Excerpted text →
* begin *

So, my recent post about Asahi Stout has apparently gotten a few of us beer lovers excited. (At least, I’m excited.) In the comments field, I mentioned another beer called Tokyo Black Porter, a lovely brew from the same people that make Yona Yona Ale. The more I thought about that porter, the more I wanted one … and considering I’m doing bugger-all at work right now, I said “Screw it” and decided to go get one.

As soon as noon rolled around, I headed to the snobby supermarket a short distance from my office — and was denied. They stocked Yona Yona but not the porter. I had to settle for a canned Kirin Stout, which is a completely different animal from the original bottled variety that seems to have disappeared. The canned stout is bland, sort of like unsweetened cocoa, and has an almost mealy mouthfeel. Not at all satisfying. By the end of it, I was actually feeling a bit peeved — and then I remembered the import liquor store waaay the hell in the other direction in Shimbashi. Once again, I said “Screw it” and decided to go take a look.

* end *

Information supplied →
* begin *

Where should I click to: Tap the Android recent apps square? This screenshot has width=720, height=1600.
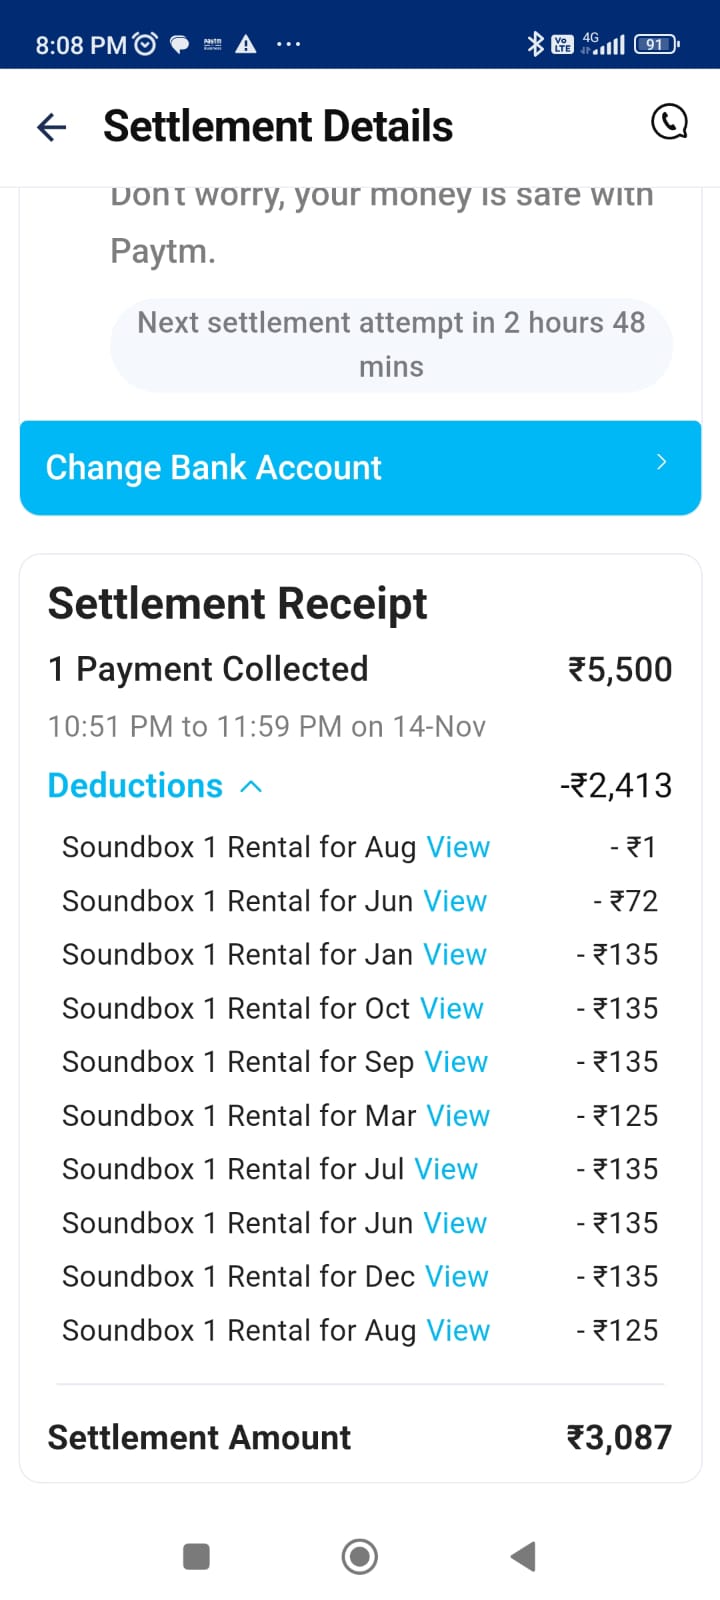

* end *
* begin *

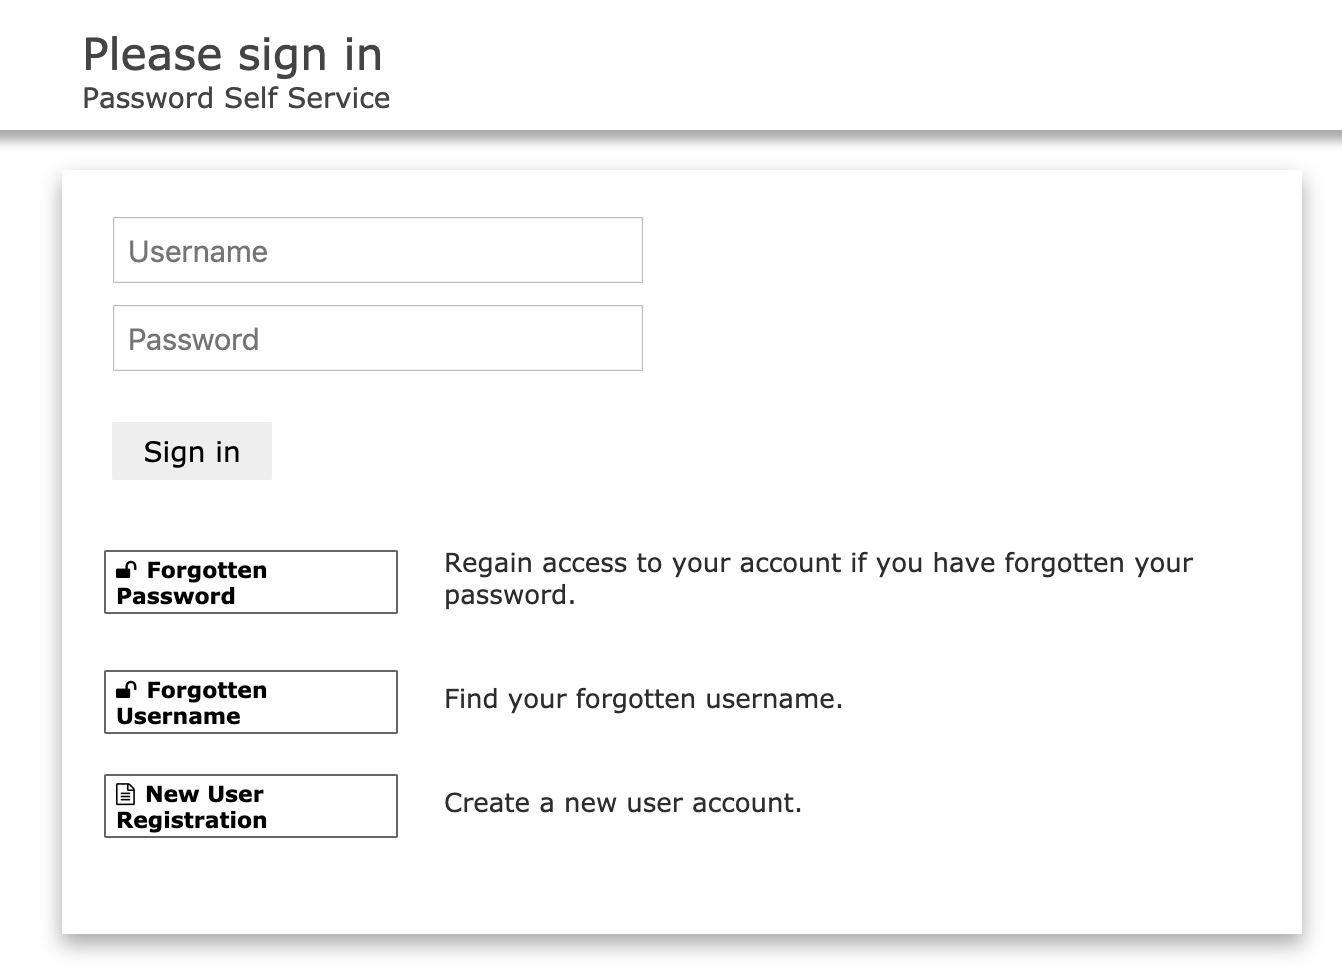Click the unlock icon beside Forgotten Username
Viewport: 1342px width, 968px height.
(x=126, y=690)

* end *

Continue the beer post from where it stops. The entries have nothing to do with the text.

foreign-extra1They didn’t have what I was looking for, but they did have this strange beast, which I’d never seen before. I’m not all that big on Guinness, but the “foreign extra” bit caught my eye. I took a look at the label and sure enough, 7.5% ABV, making it a stronger brew than regular old Guinness. I forked over my 260 yen and popped it open, making a U-turn and heading back toward the office.

Guinness Foreign Extra is a strange brew indeed. When it first hits your tongue, it has the trademark Guinness bitterness, but a second later it ramps up into a barleywine-like sweetness. It is literally a bittersweet beer. Not a bad brew, I suppose, but not one I think I’ll be trying again. (最初で最後 as the Japanese say — “The first and last time.”)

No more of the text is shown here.